[Records for locating described items]
******************************

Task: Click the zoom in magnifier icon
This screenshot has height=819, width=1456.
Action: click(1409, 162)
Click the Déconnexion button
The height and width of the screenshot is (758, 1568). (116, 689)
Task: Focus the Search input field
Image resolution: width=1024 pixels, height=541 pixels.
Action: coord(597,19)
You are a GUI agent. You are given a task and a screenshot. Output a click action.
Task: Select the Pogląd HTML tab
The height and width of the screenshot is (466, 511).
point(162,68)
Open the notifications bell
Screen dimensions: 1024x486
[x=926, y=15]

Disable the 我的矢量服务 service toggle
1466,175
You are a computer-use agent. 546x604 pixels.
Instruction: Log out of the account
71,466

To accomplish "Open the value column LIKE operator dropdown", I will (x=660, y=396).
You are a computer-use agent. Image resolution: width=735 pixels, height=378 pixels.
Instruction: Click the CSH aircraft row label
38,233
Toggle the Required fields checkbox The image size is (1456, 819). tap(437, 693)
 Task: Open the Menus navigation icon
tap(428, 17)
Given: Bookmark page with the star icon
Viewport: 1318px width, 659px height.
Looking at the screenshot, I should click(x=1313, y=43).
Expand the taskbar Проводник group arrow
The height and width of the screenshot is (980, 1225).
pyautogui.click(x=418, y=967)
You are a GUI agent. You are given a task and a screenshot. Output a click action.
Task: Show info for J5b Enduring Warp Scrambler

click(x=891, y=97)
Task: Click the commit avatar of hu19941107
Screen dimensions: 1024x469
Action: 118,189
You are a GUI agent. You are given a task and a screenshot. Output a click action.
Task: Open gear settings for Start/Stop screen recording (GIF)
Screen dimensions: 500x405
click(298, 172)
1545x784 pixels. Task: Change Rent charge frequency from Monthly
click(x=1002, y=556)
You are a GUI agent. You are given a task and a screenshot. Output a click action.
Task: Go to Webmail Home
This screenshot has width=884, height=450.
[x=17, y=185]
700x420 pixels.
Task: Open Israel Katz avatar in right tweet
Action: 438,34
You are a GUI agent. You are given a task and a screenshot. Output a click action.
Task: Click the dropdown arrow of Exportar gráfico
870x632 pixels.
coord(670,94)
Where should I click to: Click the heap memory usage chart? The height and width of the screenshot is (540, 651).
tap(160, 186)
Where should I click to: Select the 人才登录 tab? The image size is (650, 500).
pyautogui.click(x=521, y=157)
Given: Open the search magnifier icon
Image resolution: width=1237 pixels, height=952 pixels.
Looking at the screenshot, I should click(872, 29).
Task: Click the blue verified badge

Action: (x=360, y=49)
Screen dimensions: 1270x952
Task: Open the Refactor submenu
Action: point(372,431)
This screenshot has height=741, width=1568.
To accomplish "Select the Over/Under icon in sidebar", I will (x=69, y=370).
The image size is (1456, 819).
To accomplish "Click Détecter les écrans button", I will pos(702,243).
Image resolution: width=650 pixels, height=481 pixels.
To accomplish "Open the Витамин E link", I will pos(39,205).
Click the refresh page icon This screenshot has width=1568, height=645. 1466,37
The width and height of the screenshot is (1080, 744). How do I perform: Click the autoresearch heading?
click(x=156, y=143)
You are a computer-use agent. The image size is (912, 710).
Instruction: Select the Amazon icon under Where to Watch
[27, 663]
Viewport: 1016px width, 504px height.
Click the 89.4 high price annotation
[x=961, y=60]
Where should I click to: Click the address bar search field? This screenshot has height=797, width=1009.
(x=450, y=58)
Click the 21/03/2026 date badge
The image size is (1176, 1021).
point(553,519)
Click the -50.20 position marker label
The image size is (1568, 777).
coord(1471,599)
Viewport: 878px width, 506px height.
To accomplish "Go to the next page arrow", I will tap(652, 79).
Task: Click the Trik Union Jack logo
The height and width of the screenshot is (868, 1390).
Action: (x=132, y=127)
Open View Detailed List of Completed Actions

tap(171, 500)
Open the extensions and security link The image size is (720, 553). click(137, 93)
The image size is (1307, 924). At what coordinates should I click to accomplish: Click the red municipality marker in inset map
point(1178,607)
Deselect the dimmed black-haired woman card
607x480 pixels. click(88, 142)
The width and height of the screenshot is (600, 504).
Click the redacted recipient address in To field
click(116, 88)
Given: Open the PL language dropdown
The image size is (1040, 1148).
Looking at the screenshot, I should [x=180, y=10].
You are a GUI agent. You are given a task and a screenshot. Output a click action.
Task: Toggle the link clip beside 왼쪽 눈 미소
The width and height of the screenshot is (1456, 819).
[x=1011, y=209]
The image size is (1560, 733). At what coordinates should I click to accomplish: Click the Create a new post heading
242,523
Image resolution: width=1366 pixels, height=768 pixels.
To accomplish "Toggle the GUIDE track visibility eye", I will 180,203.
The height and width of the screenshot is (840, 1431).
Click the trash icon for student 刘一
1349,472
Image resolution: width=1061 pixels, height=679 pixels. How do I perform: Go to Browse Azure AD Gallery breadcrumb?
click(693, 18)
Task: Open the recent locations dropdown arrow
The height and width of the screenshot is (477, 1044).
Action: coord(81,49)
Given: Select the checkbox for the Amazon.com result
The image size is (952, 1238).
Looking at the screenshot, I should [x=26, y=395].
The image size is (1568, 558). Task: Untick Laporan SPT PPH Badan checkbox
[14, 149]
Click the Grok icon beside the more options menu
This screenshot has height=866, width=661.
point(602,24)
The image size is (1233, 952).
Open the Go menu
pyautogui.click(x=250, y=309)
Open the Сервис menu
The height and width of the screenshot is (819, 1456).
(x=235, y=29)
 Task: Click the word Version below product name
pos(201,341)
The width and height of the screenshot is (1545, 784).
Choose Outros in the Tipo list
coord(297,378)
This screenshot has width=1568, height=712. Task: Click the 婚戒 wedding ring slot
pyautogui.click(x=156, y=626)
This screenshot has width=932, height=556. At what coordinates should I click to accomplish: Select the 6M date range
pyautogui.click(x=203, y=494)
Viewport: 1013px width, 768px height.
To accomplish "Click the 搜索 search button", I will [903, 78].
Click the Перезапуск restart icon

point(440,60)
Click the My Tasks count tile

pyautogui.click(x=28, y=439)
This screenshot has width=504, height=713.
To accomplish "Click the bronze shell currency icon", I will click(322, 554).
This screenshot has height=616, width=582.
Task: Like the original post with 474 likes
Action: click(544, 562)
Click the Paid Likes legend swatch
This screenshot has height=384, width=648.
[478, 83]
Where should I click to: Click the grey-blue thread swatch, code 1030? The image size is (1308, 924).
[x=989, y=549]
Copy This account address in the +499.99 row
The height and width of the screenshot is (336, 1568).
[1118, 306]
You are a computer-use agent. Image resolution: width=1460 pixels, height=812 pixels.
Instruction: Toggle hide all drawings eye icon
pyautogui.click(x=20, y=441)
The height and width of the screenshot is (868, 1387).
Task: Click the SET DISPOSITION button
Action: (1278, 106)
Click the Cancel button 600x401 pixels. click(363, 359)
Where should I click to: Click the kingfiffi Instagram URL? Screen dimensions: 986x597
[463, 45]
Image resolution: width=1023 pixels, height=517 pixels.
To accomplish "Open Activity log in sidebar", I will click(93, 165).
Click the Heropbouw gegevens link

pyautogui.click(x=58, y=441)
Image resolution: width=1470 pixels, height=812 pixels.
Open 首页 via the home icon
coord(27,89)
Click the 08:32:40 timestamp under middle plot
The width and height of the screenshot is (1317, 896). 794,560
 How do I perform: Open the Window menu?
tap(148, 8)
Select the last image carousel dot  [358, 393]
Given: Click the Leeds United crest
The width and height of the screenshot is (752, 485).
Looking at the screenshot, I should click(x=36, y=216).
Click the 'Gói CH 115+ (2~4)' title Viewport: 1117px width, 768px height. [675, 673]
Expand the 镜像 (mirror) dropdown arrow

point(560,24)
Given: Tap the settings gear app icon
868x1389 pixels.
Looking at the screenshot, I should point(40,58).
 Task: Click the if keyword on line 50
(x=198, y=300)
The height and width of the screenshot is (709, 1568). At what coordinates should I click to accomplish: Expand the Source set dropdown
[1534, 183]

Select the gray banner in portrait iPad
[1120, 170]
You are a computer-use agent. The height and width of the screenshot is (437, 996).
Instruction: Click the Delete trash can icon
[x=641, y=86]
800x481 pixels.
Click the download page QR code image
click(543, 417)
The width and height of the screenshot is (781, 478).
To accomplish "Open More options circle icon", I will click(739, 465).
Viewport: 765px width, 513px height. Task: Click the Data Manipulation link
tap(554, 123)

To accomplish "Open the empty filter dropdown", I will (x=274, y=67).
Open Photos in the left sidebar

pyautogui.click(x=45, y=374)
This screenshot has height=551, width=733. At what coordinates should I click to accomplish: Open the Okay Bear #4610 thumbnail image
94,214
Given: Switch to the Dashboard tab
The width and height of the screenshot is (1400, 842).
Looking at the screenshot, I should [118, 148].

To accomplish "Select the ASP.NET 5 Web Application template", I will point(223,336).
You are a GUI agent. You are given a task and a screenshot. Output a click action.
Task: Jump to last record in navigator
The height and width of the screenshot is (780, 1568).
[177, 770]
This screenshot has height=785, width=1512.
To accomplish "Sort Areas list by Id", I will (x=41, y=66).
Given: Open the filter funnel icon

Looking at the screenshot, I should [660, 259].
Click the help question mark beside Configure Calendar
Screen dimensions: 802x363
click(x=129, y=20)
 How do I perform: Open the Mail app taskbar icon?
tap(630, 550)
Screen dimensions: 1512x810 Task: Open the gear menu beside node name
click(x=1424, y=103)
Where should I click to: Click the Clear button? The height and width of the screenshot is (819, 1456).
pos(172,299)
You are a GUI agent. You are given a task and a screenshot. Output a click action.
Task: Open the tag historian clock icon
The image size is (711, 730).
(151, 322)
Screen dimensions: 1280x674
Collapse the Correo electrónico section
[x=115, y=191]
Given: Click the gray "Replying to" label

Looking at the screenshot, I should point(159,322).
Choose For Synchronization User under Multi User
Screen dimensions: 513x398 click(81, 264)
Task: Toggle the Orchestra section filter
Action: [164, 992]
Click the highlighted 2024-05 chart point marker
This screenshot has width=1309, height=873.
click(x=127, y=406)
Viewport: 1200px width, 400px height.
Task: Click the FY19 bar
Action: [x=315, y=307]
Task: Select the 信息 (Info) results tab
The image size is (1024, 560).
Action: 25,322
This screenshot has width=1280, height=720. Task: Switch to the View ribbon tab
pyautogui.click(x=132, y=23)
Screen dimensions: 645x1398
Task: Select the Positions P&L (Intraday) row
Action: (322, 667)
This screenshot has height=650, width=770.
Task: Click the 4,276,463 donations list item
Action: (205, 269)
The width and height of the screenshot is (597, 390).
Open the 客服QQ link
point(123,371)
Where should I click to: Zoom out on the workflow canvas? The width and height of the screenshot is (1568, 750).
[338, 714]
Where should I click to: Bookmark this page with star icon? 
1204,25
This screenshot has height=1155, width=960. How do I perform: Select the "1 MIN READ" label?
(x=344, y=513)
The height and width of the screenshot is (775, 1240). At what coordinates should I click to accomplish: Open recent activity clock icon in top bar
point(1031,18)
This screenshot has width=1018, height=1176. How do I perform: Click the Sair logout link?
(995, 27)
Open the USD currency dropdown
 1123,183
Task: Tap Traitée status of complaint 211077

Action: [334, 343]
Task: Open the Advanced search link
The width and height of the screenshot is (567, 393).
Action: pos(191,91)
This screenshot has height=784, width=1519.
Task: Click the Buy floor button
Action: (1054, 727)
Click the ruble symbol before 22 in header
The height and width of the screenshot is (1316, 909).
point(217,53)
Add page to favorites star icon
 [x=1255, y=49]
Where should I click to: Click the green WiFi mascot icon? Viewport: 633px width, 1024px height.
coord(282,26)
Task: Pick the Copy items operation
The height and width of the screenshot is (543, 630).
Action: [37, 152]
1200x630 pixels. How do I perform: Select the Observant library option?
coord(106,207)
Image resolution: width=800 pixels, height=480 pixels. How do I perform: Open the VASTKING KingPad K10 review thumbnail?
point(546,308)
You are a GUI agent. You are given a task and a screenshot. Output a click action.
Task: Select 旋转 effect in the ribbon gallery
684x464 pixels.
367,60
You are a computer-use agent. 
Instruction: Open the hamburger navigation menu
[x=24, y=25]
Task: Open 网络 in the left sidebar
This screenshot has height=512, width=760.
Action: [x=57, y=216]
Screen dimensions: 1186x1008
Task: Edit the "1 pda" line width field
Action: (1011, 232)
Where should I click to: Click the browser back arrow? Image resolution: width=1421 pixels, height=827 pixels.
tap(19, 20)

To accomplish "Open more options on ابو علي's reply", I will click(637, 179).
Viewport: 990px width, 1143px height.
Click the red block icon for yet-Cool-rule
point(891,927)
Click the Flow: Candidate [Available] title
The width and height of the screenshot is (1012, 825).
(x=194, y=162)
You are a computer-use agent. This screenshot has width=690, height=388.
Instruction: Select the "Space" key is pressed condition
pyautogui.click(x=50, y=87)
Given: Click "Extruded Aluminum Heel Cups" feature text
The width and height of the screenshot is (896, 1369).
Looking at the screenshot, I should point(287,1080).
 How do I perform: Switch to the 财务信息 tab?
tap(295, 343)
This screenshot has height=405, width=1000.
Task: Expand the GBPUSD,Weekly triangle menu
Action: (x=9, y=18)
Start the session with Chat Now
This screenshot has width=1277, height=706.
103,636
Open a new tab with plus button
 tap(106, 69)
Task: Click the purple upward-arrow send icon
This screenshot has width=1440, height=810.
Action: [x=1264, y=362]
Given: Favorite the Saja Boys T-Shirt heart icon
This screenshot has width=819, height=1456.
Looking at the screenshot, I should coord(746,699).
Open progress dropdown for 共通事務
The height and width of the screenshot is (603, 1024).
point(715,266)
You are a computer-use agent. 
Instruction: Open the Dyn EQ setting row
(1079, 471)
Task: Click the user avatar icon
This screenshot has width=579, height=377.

******************************

:: Written task ::
List each line above that contains the word "Copy". Case counts.

:: Finished task ::
Copy This account address in the +499.99 row
Task: Pick the Copy items operation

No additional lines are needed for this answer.